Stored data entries
:::
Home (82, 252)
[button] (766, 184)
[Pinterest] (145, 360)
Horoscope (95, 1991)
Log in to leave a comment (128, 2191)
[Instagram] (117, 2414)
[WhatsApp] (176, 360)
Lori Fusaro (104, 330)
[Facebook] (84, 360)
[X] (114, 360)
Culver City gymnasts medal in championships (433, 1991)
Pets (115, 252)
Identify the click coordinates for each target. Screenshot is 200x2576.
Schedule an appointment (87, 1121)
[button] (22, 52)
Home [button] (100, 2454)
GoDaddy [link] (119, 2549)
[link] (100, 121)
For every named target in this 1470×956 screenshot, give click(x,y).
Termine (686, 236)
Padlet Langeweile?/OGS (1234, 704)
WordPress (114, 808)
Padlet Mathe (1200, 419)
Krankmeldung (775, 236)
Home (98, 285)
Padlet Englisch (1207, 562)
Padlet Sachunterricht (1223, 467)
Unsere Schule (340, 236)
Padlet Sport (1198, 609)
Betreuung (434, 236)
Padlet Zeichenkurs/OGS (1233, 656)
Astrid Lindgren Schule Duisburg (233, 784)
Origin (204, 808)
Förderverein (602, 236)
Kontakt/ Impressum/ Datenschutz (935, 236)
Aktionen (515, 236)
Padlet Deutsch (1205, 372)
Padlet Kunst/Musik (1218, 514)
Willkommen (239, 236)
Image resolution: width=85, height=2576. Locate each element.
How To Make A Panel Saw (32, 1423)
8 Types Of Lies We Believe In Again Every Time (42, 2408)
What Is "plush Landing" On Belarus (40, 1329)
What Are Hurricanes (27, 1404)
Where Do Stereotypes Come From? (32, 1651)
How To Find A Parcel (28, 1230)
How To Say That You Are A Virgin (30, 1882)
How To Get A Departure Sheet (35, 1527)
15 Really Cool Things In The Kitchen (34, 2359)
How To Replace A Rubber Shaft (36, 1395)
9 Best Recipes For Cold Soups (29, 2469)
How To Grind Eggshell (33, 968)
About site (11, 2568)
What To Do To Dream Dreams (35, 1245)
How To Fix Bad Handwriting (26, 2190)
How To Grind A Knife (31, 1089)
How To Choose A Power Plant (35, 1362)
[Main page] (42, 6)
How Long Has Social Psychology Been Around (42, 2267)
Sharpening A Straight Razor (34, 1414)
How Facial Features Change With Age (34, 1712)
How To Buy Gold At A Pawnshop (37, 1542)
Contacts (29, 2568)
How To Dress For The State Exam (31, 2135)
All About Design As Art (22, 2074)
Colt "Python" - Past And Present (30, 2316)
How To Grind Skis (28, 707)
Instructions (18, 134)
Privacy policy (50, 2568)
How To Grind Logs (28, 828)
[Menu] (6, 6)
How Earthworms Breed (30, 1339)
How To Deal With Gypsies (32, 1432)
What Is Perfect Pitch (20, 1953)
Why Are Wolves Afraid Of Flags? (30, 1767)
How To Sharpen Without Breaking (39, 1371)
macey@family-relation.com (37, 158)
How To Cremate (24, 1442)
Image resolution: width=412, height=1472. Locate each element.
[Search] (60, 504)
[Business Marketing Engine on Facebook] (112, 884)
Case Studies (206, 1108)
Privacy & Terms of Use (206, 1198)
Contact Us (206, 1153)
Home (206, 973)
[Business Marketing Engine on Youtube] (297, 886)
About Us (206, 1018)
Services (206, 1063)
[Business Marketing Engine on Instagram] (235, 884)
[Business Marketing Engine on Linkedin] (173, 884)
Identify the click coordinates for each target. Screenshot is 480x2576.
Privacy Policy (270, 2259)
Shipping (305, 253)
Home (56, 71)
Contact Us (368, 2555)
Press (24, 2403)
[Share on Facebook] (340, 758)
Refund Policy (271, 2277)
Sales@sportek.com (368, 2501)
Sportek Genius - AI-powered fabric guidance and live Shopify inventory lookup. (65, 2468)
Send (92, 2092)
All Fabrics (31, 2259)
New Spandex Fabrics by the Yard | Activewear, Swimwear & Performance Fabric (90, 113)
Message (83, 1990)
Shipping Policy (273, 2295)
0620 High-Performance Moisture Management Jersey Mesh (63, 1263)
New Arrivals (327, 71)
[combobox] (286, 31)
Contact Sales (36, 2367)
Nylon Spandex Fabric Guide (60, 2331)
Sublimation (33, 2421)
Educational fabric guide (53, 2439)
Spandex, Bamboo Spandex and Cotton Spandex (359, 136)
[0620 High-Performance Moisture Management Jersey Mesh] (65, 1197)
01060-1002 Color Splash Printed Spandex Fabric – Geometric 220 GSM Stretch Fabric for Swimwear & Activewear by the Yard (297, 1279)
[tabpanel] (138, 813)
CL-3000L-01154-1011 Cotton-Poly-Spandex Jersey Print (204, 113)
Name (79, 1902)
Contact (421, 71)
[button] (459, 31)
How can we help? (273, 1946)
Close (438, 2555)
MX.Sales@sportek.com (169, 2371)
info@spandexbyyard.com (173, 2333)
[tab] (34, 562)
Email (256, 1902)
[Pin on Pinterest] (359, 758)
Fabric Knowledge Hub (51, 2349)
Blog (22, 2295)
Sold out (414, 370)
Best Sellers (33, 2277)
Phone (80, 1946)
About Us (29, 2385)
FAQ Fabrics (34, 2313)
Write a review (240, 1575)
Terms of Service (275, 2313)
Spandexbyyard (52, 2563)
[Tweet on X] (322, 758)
:::
### Aim of the exercise
Reproduce the lines above, beginning at the line with "Home (56, 71)" and stopping after the line with "Spandex, Bamboo Spandex", exactly as they are.

### Solution for this task
Home (56, 71)
Contact Us (368, 2555)
Press (24, 2403)
[Share on Facebook] (340, 758)
Refund Policy (271, 2277)
Sales@sportek.com (368, 2501)
Sportek Genius - AI-powered fabric guidance and live Shopify inventory lookup. (65, 2468)
Send (92, 2092)
All Fabrics (31, 2259)
New Spandex Fabrics by the Yard | Activewear, Swimwear & Performance Fabric (90, 113)
Message (83, 1990)
Shipping Policy (273, 2295)
0620 High-Performance Moisture Management Jersey Mesh (63, 1263)
New Arrivals (327, 71)
[combobox] (286, 31)
Contact Sales (36, 2367)
Nylon Spandex Fabric Guide (60, 2331)
Sublimation (33, 2421)
Educational fabric guide (53, 2439)
Spandex, Bamboo Spandex and Cotton Spandex (359, 136)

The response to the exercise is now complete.